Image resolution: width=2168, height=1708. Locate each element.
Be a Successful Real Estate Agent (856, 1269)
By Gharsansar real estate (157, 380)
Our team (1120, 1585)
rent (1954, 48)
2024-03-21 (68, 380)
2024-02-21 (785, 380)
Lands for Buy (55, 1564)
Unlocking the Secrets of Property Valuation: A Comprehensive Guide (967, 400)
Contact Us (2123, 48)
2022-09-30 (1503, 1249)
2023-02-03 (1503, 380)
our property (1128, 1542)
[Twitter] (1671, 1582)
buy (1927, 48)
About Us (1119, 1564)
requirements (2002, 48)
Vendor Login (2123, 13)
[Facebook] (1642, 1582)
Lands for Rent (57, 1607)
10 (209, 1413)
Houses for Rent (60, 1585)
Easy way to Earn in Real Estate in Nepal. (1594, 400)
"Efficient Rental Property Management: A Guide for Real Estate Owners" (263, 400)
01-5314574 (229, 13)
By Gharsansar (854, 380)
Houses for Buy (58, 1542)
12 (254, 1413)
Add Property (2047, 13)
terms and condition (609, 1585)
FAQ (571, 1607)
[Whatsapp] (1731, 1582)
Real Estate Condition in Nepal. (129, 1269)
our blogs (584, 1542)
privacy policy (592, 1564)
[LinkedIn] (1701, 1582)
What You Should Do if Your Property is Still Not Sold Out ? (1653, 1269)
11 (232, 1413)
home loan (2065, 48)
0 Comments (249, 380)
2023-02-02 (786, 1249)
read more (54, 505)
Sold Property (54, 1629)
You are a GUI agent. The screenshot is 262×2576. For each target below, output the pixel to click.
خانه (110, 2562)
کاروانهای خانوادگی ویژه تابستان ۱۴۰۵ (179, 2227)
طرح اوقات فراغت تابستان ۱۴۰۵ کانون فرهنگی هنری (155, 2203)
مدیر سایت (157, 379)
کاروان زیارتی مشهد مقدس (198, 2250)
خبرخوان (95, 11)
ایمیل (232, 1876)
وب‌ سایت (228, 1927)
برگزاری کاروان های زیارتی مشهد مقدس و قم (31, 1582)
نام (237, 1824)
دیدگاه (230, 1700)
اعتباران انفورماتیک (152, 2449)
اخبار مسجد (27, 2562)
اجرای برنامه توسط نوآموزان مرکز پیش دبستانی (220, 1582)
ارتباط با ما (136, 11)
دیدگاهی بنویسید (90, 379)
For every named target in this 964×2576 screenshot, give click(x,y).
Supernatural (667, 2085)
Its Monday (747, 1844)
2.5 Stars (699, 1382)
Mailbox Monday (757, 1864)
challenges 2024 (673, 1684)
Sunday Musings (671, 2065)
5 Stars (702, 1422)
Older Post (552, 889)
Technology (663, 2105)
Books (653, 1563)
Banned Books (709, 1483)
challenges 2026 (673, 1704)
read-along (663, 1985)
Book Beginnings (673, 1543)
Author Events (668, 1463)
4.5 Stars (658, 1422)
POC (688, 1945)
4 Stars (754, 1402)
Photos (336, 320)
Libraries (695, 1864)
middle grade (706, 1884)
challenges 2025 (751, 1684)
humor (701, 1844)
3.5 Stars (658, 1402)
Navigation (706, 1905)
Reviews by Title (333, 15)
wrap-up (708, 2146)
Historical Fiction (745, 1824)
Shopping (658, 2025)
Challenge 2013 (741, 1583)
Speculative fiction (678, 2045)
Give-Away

> **WORK TO COMPLETE**
Each record has to be given again exactly as written.

> **RESPONSE BOX**
Image resolution: width=2168, height=1708. Locate each element.
Be a Successful Real Estate Agent (856, 1269)
By Gharsansar real estate (157, 380)
Our team (1120, 1585)
rent (1954, 48)
2024-03-21 (68, 380)
2024-02-21 (785, 380)
Lands for Buy (55, 1564)
Unlocking the Secrets of Property Valuation: A Comprehensive Guide (967, 400)
Contact Us (2123, 48)
2022-09-30 (1503, 1249)
2023-02-03 (1503, 380)
our property (1128, 1542)
[Twitter] (1671, 1582)
buy (1927, 48)
About Us (1119, 1564)
requirements (2002, 48)
Vendor Login (2123, 13)
[Facebook] (1642, 1582)
Lands for Rent (57, 1607)
10 (209, 1413)
Houses for Rent (60, 1585)
Easy way to Earn in Real Estate in Nepal. (1594, 400)
"Efficient Rental Property Management: A Guide for Real Estate Owners" (263, 400)
01-5314574 (229, 13)
By Gharsansar (854, 380)
Houses for Buy (58, 1542)
12 (254, 1413)
Add Property (2047, 13)
terms and condition (609, 1585)
FAQ (571, 1607)
[Whatsapp] (1731, 1582)
Real Estate Condition in Nepal. (129, 1269)
our blogs (584, 1542)
privacy policy (592, 1564)
[LinkedIn] (1701, 1582)
What You Should Do if Your Property is Still Not Sold Out ? (1653, 1269)
11 (232, 1413)
home loan (2065, 48)
0 Comments (249, 380)
2023-02-02 (786, 1249)
read more (54, 505)
Sold Property (54, 1629)
You are a GUI agent. The screenshot is 262×2576. For each target below, output the pixel to click.
خانه (110, 2562)
کاروانهای خانوادگی ویژه تابستان ۱۴۰۵ (179, 2227)
طرح اوقات فراغت تابستان ۱۴۰۵ کانون فرهنگی هنری (155, 2203)
مدیر سایت (157, 379)
کاروان زیارتی مشهد مقدس (198, 2250)
خبرخوان (95, 11)
ایمیل (232, 1876)
وب‌ سایت (228, 1927)
برگزاری کاروان های زیارتی مشهد مقدس و قم (31, 1582)
نام (237, 1824)
دیدگاه (230, 1700)
اعتباران انفورماتیک (152, 2449)
اخبار مسجد (27, 2562)
اجرای برنامه توسط نوآموزان مرکز پیش دبستانی (220, 1582)
ارتباط با ما (136, 11)
دیدگاهی بنویسید (90, 379)
For every named target in this 964×2576 screenshot, give click(x,y).
Supernatural (667, 2085)
Its Monday (747, 1844)
2.5 Stars (699, 1382)
Mailbox Monday (757, 1864)
challenges 2024 (673, 1684)
Sunday Musings (671, 2065)
5 Stars (702, 1422)
Older Post (552, 889)
Technology (663, 2105)
Books (653, 1563)
Banned Books (709, 1483)
challenges 2026 (673, 1704)
read-along (663, 1985)
Book Beginnings (673, 1543)
Author Events (668, 1463)
4.5 Stars (658, 1422)
POC (688, 1945)
4 Stars (754, 1402)
Photos (336, 320)
Libraries (695, 1864)
middle grade (706, 1884)
challenges 2025 (751, 1684)
humor (701, 1844)
3.5 Stars (658, 1402)
Navigation (706, 1905)
Reviews by Title (333, 15)
wrap-up (708, 2146)
Historical Fiction (745, 1824)
Shopping (658, 2025)
Challenge 2013 (741, 1583)
Speculative fiction (678, 2045)
Give-Away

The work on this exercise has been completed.